Excerpted data >>
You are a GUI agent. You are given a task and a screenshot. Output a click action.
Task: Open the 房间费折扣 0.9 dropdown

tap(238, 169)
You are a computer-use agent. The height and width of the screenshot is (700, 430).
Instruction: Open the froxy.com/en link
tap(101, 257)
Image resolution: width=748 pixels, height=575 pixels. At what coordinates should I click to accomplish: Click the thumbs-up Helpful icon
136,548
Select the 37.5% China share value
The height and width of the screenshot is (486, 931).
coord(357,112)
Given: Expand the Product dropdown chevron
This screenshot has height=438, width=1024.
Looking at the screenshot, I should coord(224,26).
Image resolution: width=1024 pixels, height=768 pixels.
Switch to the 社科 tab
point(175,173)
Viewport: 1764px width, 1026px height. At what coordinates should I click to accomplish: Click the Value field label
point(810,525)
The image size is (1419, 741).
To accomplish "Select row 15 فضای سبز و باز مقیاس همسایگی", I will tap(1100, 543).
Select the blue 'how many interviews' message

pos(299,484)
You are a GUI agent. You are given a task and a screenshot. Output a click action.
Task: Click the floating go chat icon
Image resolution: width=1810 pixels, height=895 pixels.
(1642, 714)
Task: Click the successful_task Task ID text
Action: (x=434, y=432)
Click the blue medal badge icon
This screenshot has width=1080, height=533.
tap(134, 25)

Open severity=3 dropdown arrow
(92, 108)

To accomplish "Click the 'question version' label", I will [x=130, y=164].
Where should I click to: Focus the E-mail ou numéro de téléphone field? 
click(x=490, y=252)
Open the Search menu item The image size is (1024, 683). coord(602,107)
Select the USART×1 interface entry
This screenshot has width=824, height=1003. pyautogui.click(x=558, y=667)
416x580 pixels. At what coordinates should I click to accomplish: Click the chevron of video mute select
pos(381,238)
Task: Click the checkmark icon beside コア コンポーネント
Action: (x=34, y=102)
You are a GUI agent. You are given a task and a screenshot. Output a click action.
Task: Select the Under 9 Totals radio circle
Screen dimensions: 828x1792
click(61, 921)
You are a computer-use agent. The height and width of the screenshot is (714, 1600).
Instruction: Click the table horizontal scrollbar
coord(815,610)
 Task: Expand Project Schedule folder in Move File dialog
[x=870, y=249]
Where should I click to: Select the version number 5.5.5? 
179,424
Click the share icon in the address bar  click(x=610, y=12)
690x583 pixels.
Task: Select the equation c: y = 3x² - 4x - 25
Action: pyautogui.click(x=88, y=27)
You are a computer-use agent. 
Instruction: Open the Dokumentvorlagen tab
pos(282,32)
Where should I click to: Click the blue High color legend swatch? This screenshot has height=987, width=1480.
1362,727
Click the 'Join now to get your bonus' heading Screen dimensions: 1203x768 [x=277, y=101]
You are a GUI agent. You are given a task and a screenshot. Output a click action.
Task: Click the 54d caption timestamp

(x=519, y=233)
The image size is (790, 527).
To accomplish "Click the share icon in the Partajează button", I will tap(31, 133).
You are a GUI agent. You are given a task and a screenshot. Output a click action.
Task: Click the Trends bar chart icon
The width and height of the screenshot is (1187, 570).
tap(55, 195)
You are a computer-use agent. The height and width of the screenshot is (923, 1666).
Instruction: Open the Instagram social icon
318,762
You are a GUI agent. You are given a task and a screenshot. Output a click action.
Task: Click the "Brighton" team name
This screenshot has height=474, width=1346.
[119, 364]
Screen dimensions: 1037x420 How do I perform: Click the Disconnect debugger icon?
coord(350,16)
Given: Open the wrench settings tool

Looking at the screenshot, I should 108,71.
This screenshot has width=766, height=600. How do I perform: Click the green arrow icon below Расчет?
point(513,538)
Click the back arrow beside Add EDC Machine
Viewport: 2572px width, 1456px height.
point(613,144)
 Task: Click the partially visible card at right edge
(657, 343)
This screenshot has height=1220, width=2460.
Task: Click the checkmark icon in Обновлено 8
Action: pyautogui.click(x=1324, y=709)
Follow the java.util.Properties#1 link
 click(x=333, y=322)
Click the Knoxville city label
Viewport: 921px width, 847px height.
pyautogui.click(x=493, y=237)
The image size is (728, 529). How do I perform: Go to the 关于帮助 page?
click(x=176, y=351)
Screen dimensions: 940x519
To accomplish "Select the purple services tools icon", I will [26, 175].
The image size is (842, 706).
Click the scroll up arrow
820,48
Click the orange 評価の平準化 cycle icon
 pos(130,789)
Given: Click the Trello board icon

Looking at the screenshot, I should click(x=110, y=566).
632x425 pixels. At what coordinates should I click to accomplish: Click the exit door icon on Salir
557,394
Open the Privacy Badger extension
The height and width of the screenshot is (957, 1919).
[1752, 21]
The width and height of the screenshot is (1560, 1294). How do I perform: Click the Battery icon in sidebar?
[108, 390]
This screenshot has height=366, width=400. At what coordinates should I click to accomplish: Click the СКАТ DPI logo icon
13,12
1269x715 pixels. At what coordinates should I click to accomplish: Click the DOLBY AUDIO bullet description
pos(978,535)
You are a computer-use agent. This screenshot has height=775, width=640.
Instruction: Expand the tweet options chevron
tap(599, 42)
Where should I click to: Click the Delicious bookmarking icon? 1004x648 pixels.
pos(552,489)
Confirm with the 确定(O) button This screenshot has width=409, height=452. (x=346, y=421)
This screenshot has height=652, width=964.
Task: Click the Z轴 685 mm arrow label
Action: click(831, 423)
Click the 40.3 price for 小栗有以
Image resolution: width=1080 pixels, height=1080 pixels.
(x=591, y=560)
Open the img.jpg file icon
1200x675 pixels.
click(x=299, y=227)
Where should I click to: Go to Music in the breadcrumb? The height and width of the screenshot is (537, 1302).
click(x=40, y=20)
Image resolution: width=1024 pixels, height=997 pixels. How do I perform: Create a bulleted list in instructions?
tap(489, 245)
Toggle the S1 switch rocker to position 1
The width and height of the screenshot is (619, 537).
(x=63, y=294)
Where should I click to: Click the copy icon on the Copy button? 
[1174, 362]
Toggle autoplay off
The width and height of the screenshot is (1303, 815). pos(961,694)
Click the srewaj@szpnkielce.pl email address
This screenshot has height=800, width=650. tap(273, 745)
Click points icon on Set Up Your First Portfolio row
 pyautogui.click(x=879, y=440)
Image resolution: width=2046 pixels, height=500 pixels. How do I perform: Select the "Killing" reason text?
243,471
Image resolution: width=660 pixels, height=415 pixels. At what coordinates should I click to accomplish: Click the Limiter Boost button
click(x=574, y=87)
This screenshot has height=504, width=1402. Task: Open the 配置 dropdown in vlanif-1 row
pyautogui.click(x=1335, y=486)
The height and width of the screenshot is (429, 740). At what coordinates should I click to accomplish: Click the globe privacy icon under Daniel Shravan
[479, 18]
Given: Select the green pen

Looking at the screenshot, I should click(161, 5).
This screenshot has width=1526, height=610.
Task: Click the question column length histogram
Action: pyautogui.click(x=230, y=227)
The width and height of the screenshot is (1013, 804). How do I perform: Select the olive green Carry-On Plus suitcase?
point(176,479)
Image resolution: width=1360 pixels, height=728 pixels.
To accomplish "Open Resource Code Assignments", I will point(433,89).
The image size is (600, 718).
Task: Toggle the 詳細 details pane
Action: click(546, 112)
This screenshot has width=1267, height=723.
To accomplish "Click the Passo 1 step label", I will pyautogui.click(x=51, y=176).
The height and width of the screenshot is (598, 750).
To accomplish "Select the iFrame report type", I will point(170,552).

What is being asked >>
Print the material above once more, exactly.

Expected answer >>
You are a GUI agent. You are given a task and a screenshot. Output a click action.
Task: Open the 房间费折扣 0.9 dropdown

tap(238, 169)
You are a computer-use agent. The height and width of the screenshot is (700, 430).
Instruction: Open the froxy.com/en link
tap(101, 257)
Image resolution: width=748 pixels, height=575 pixels. At what coordinates should I click to accomplish: Click the thumbs-up Helpful icon
136,548
Select the 37.5% China share value
The height and width of the screenshot is (486, 931).
coord(357,112)
Given: Expand the Product dropdown chevron
This screenshot has height=438, width=1024.
Looking at the screenshot, I should coord(224,26).
Image resolution: width=1024 pixels, height=768 pixels.
Switch to the 社科 tab
point(175,173)
Viewport: 1764px width, 1026px height. At what coordinates should I click to accomplish: Click the Value field label
point(810,525)
The image size is (1419, 741).
To accomplish "Select row 15 فضای سبز و باز مقیاس همسایگی", I will tap(1100, 543).
Select the blue 'how many interviews' message

pos(299,484)
You are a GUI agent. You are given a task and a screenshot. Output a click action.
Task: Click the floating go chat icon
Image resolution: width=1810 pixels, height=895 pixels.
(1642, 714)
Task: Click the successful_task Task ID text
Action: (x=434, y=432)
Click the blue medal badge icon
This screenshot has width=1080, height=533.
tap(134, 25)

Open severity=3 dropdown arrow
(92, 108)

To accomplish "Click the 'question version' label", I will [x=130, y=164].
Where should I click to: Focus the E-mail ou numéro de téléphone field? 
click(x=490, y=252)
Open the Search menu item The image size is (1024, 683). coord(602,107)
Select the USART×1 interface entry
This screenshot has width=824, height=1003. pyautogui.click(x=558, y=667)
416x580 pixels. At what coordinates should I click to accomplish: Click the chevron of video mute select
pos(381,238)
Task: Click the checkmark icon beside コア コンポーネント
Action: (x=34, y=102)
You are a GUI agent. You are given a task and a screenshot. Output a click action.
Task: Select the Under 9 Totals radio circle
Screen dimensions: 828x1792
click(61, 921)
You are a computer-use agent. The height and width of the screenshot is (714, 1600).
Instruction: Click the table horizontal scrollbar
coord(815,610)
 Task: Expand Project Schedule folder in Move File dialog
[x=870, y=249]
Where should I click to: Select the version number 5.5.5? 
179,424
Click the share icon in the address bar  click(x=610, y=12)
690x583 pixels.
Task: Select the equation c: y = 3x² - 4x - 25
Action: pyautogui.click(x=88, y=27)
You are a computer-use agent. 
Instruction: Open the Dokumentvorlagen tab
pos(282,32)
Where should I click to: Click the blue High color legend swatch? This screenshot has height=987, width=1480.
1362,727
Click the 'Join now to get your bonus' heading Screen dimensions: 1203x768 [x=277, y=101]
You are a GUI agent. You are given a task and a screenshot. Output a click action.
Task: Click the 54d caption timestamp

(x=519, y=233)
The image size is (790, 527).
To accomplish "Click the share icon in the Partajează button", I will tap(31, 133).
You are a GUI agent. You are given a task and a screenshot. Output a click action.
Task: Click the Trends bar chart icon
The width and height of the screenshot is (1187, 570).
tap(55, 195)
You are a computer-use agent. The height and width of the screenshot is (923, 1666).
Instruction: Open the Instagram social icon
318,762
You are a GUI agent. You are given a task and a screenshot. Output a click action.
Task: Click the "Brighton" team name
This screenshot has height=474, width=1346.
[119, 364]
Screen dimensions: 1037x420 How do I perform: Click the Disconnect debugger icon?
coord(350,16)
Given: Open the wrench settings tool

Looking at the screenshot, I should 108,71.
This screenshot has width=766, height=600. How do I perform: Click the green arrow icon below Расчет?
point(513,538)
Click the back arrow beside Add EDC Machine
Viewport: 2572px width, 1456px height.
point(613,144)
 Task: Click the partially visible card at right edge
(657, 343)
This screenshot has height=1220, width=2460.
Task: Click the checkmark icon in Обновлено 8
Action: pyautogui.click(x=1324, y=709)
Follow the java.util.Properties#1 link
 click(x=333, y=322)
Click the Knoxville city label
Viewport: 921px width, 847px height.
pyautogui.click(x=493, y=237)
The image size is (728, 529). How do I perform: Go to the 关于帮助 page?
click(x=176, y=351)
Screen dimensions: 940x519
To accomplish "Select the purple services tools icon", I will [26, 175].
The image size is (842, 706).
Click the scroll up arrow
820,48
Click the orange 評価の平準化 cycle icon
 pos(130,789)
Given: Click the Trello board icon

Looking at the screenshot, I should click(x=110, y=566).
632x425 pixels. At what coordinates should I click to accomplish: Click the exit door icon on Salir
557,394
Open the Privacy Badger extension
The height and width of the screenshot is (957, 1919).
[1752, 21]
The width and height of the screenshot is (1560, 1294). How do I perform: Click the Battery icon in sidebar?
[108, 390]
This screenshot has height=366, width=400. At what coordinates should I click to accomplish: Click the СКАТ DPI logo icon
13,12
1269x715 pixels. At what coordinates should I click to accomplish: Click the DOLBY AUDIO bullet description
pos(978,535)
You are a computer-use agent. This screenshot has height=775, width=640.
Instruction: Expand the tweet options chevron
tap(599, 42)
Where should I click to: Click the Delicious bookmarking icon? 1004x648 pixels.
pos(552,489)
Confirm with the 确定(O) button This screenshot has width=409, height=452. (x=346, y=421)
This screenshot has height=652, width=964.
Task: Click the Z轴 685 mm arrow label
Action: click(831, 423)
Click the 40.3 price for 小栗有以
Image resolution: width=1080 pixels, height=1080 pixels.
(x=591, y=560)
Open the img.jpg file icon
1200x675 pixels.
click(x=299, y=227)
Where should I click to: Go to Music in the breadcrumb? The height and width of the screenshot is (537, 1302).
click(x=40, y=20)
Image resolution: width=1024 pixels, height=997 pixels. How do I perform: Create a bulleted list in instructions?
tap(489, 245)
Toggle the S1 switch rocker to position 1
The width and height of the screenshot is (619, 537).
(x=63, y=294)
Where should I click to: Click the copy icon on the Copy button? 
[1174, 362]
Toggle autoplay off
The width and height of the screenshot is (1303, 815). pos(961,694)
Click the srewaj@szpnkielce.pl email address
This screenshot has height=800, width=650. tap(273, 745)
Click points icon on Set Up Your First Portfolio row
 pyautogui.click(x=879, y=440)
Image resolution: width=2046 pixels, height=500 pixels. How do I perform: Select the "Killing" reason text?
243,471
Image resolution: width=660 pixels, height=415 pixels. At what coordinates should I click to accomplish: Click the Limiter Boost button
click(x=574, y=87)
This screenshot has height=504, width=1402. Task: Open the 配置 dropdown in vlanif-1 row
pyautogui.click(x=1335, y=486)
The height and width of the screenshot is (429, 740). At what coordinates should I click to accomplish: Click the globe privacy icon under Daniel Shravan
[479, 18]
Given: Select the green pen

Looking at the screenshot, I should click(161, 5).
This screenshot has width=1526, height=610.
Task: Click the question column length histogram
Action: pyautogui.click(x=230, y=227)
The width and height of the screenshot is (1013, 804). How do I perform: Select the olive green Carry-On Plus suitcase?
point(176,479)
Image resolution: width=1360 pixels, height=728 pixels.
To accomplish "Open Resource Code Assignments", I will point(433,89).
The image size is (600, 718).
Task: Toggle the 詳細 details pane
Action: click(546, 112)
This screenshot has width=1267, height=723.
To accomplish "Click the Passo 1 step label", I will pyautogui.click(x=51, y=176).
The height and width of the screenshot is (598, 750).
To accomplish "Select the iFrame report type", I will point(170,552).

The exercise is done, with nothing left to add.